Prejudice comes, sometimes, from questions and answers. The problem in believing that there is a best something is that, by consequence, something will have to be the worst. It is necessary that people understand that different just means different.
Love your country and be proud. There is absolutely nothing wrong with loving the place where you come from, but it is important to understand the concept of love and pride. The definition of love by the Oxford Dictionary is “an intense feeling of deep affection,” and the definition of pride is “a feeling or deep pleasure or satisfaction derived from one’s own achievements, the achievements of those with whom one is closely associated, or from qualities or possessions that are widely admired." Either one of them mention something about being better or worse.
Xenophobia can lead to many different ways of discrimination. It is not news that countries have fought for power and supremacy in the past, and that things have not changed much since, but they have to. This fight usually comes with the death of many innocent people.
Definitions, like most things, can be a matter of perspective. The recent attack that happened in Nice, France during the Bastille was an act of terrorism, and nobody is questioning that. Several people died and many were injured. But what about the bombs that the United States dropped in Syria a few days later? Is anybody talking about it? The country is claiming that they were targeting an area where a terrorist group meets, but the airstrikes were responsible for the death of 160 civilian lives. Why is this not receiving the same amount of attention as the attack in Nice? Who gets to pick the countries the media should talk about?
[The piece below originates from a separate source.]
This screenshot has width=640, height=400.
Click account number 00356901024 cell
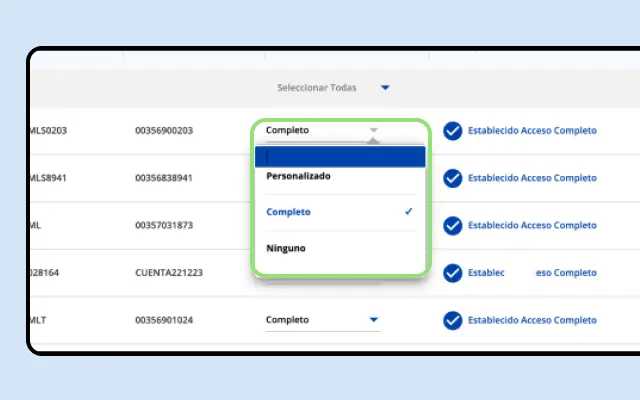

People see what they want to see, and they tend to minimize the pain they are not feeling. Terrorism is always terrorism, and it is not exclusive to rich or poor. Citizens of different countries should not judge or measure the pain and discomfort others are feeling; they should grieve and sympathize with what those places are going through. War on terrorism, or any other type of war, should not give anybody a free pass for killing civilians indiscriminately. Patriotism, when used radically, gives the idea that our people are more important than their people, but they are not.